Publisher: DC Comics
Released: March 7th 2017
Issues: Titans (Rebirth) 1-6
I’ll be honest and say that I wasn’t really sure what I was expecting when I started reading Titans. Despite not being sure what I was in for, I found myself pleasantly surprised and greatly enjoying reading it. There was more of a focus on Wally West (as the title would indicate) but that actually helped me settle into the series.
For those that don’t know, the Titans is a group made up of Wally (again, duh), Donna Troy (AKA Wonder Girl), Arsenal (Roy Harper), Garth (Aqualad), Lilith Clay (Omen), and Nightwing (Richard Grayson).
The title of the series and volume makes it sound like a Titans adventure with a focus on Wally West, but if we’re being honest here it’s really the other way around. Wally West has figured out what his missing memories were, and it’s with his help that the Titans get their memories back as well. Admittedly the team had gotten back together without his help, but they were still missing huge chunks of their memories (presumably every situation in which Wally was present). Its Wally’s warning that prepares them for their enemies (and let’s be honest, the Kadabra was after them because of their connection to Wally).
Kadabra isn’t my favorite DC villain, but he certainly served his purpose here, so I’m not going to complain. Though his lines were probably the corniest I’ve seen in a while (an intentional choice made to show how off this guy is, if you ask me). His obsession with Wally West further cements my point about this volume being all about Wally West. He’s a villain with a single nemesis, but he’s more than willing to take on the entire group to take a shot at the man he hates.
It has been really interesting to see the wardrobe changes for the team, as well as the growing character dynamics. I’ve always been a fan of Nightwing and Wally West, so I love pretty much any team that involves them. Having the whole team shown in past and present was an interesting choice, and really let us see the style changes they have gone through over the years (I’d say we could see how much they’ve changed over the years, but the difference is most obviously physical in this case).

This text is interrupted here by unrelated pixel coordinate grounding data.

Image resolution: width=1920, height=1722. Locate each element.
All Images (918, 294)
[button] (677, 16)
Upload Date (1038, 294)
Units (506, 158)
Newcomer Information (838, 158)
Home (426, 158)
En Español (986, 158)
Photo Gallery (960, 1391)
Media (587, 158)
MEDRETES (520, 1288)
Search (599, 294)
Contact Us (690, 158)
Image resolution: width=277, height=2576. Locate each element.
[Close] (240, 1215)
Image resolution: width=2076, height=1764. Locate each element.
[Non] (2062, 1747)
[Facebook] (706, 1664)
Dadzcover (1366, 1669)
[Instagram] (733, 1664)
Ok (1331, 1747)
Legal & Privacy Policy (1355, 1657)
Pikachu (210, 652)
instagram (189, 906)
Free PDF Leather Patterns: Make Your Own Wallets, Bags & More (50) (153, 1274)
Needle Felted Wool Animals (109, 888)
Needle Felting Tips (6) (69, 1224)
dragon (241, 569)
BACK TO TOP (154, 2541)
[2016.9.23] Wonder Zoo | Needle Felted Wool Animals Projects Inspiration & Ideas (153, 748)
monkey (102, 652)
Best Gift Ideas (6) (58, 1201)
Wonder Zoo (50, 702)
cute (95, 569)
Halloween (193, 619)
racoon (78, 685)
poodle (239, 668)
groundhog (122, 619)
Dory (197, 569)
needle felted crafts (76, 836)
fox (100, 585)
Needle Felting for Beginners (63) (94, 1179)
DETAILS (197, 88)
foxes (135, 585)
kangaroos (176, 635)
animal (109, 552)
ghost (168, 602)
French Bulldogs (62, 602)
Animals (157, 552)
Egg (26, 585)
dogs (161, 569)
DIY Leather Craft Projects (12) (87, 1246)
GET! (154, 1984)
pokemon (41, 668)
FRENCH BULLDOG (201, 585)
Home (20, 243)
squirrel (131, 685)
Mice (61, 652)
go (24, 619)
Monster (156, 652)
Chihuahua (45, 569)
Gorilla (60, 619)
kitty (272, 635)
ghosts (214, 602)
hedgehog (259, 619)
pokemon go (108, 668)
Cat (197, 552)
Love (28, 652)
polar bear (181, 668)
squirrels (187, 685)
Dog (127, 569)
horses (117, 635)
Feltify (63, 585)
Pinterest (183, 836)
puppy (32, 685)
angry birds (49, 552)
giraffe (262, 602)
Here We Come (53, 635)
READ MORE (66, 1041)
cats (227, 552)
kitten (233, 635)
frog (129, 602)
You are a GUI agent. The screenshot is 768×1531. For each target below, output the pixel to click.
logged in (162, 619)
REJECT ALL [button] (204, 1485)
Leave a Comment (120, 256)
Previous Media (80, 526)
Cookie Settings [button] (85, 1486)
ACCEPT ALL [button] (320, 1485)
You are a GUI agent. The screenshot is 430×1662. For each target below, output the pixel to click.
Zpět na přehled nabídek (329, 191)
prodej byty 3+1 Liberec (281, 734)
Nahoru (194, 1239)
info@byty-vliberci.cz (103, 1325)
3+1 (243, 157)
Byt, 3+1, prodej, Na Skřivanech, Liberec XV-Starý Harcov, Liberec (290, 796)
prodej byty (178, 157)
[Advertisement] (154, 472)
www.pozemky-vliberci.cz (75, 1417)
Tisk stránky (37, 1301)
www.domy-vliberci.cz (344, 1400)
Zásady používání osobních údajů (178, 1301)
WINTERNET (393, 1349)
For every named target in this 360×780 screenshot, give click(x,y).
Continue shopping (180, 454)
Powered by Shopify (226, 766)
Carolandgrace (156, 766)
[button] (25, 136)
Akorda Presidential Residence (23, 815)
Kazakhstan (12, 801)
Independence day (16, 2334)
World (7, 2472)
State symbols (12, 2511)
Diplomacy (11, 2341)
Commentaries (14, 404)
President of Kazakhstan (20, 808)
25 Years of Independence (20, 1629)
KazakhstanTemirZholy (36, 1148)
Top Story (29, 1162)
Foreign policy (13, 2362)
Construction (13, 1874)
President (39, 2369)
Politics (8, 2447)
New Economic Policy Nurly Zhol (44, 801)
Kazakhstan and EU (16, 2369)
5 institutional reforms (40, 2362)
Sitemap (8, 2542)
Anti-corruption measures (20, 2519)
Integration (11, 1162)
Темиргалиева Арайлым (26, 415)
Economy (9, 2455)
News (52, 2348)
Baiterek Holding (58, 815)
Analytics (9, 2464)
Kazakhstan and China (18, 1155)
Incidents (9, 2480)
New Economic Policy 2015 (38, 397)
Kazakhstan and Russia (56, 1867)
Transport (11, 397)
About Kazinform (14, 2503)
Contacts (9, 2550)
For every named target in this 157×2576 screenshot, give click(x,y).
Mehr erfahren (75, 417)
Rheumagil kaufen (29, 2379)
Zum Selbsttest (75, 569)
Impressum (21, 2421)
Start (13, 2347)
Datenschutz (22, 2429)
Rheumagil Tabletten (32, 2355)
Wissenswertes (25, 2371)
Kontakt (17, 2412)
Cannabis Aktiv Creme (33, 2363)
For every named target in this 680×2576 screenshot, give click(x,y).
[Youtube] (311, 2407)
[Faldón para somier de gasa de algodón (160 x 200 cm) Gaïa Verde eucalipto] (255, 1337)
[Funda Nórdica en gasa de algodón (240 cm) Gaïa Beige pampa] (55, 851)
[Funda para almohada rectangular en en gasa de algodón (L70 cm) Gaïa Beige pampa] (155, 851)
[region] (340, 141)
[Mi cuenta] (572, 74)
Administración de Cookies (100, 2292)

The artwork was consistent throughout the entire volume, which is a huge plus. I personally enjoyed the stylistic choices made. Some were pretty typical of DC on the whole (well defined characters, bright colors, anatomically accurate, etc) while other points are clear choices on the artist’s part (the clothing change, and lighting choices in particular). It helped to define the series and make it stand out.
I’m really curious to see what volume two has in store. It’ll be interesting to see if the focus remains on Wally, or if it’ll shift (perhaps to the group as a whole, or switch to a different character for the main focus?).